Anyone who has made a heartbreaking decision is already second guessing
themselves, is already feeling guilty about not being able to make a
'better' decision, even though there is no 'better' decision to make.
Those that make a person feel even guiltier for doing the Right Thing are
simply projecting their own fear and their own guilt. They do not know the
intimate details of the situation, and are in no position to judge. And
most tellingly, when asked to do what they have just berated another
person for *not* doing, they fall oddly silent, knowing that in Reality,
they are just as powerless to stop Real Life and the tragedy that is part
of it as anyone else.

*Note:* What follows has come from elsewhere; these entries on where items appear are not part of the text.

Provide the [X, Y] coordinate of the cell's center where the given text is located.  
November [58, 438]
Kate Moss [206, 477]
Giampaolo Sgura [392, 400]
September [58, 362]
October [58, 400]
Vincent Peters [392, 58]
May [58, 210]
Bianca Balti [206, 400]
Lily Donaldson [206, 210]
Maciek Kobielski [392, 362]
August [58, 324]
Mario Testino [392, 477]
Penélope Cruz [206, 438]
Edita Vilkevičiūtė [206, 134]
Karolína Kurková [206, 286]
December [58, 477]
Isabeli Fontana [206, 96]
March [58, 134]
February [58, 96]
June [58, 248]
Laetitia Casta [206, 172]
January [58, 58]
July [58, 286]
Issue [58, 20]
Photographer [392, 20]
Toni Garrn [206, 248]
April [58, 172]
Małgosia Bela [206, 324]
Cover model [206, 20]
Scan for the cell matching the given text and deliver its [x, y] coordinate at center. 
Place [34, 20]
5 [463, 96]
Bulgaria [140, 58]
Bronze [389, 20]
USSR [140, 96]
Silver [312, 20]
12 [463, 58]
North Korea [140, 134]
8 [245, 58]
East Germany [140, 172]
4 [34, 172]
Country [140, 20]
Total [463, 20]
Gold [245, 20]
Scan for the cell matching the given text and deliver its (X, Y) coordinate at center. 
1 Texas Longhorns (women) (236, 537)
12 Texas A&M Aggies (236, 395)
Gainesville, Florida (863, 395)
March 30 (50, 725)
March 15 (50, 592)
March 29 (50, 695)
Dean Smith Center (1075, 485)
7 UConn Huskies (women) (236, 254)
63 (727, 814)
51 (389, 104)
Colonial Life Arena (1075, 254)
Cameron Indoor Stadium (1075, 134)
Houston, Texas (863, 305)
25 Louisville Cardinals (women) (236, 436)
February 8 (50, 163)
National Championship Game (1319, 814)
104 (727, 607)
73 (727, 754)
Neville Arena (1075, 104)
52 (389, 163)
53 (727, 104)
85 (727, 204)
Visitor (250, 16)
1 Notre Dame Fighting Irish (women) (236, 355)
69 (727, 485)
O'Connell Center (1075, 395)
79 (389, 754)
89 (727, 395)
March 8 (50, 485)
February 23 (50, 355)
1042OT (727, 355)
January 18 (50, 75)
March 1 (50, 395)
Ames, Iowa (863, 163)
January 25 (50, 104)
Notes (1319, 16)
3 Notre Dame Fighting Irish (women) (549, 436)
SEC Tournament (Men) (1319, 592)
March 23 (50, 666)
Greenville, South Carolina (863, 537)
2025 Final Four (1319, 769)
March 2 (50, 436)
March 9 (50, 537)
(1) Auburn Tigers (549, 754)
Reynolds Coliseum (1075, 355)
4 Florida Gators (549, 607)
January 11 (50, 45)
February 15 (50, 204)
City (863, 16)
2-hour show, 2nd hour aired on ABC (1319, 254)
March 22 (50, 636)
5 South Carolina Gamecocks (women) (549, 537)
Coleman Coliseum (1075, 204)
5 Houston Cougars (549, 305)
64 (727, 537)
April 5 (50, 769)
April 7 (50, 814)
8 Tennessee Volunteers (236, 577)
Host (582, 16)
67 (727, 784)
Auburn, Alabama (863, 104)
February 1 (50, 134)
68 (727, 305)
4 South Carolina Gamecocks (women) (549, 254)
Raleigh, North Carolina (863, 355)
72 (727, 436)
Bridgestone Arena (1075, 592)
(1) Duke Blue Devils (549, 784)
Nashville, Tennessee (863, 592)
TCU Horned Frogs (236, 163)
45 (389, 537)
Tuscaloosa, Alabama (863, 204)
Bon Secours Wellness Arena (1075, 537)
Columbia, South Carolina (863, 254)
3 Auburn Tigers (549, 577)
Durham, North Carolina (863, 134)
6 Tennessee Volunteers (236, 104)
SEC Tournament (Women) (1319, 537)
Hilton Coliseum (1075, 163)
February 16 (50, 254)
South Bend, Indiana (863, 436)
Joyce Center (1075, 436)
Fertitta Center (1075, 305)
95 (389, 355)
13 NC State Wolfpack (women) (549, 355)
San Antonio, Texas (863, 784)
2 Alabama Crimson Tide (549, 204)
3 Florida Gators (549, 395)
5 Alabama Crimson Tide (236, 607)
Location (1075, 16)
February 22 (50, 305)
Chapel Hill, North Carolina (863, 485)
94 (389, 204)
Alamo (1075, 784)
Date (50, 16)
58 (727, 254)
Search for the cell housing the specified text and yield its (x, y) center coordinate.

What they are really railing against, it seems to
me, is not the other person's difficult decision, but rather, some
decision that they have made in the past that they still feel guilty over.

If ever in a sitiatuon where a difficult decision is required, we can only
do the best we can at the time with the resources, knowledge and capacity
we have *at that time*. It does no good to second that decisision once its
made, only to be sure that we did the best we could *at the time* with
what we had. Once you know in your heart that the decision - whatever it
was - was the 'best' it could be at the time, then please do not let
anyone else's insecurity get to you. They weren't there, they weren't the
person who had to make the decision, and they will never *ever* know all
of what was going through your head & heart at the time.

Their self righteous blathering is just a way for them to hide from their
own guilt. It means less than nothing, and thats exactly what they'll do
if asked to 'step up' and actually do what it was they demanded of you.
They are cowards, always willing to play "Monday Morning Quarterbacks",
but never willing to get out there in the mud & muck themselves.

They are not worthy of our attention. Know that you did your best, and do
not allow others to share their own guilt with you - it doesn't help them
any, and it certainly doesn't help you.

Hugs

Yowie
--
If you're paddling upstream in a canoe and a wheel falls off, how many
pancakes can you fit in a doghouse? None, icecream doesn't have bones.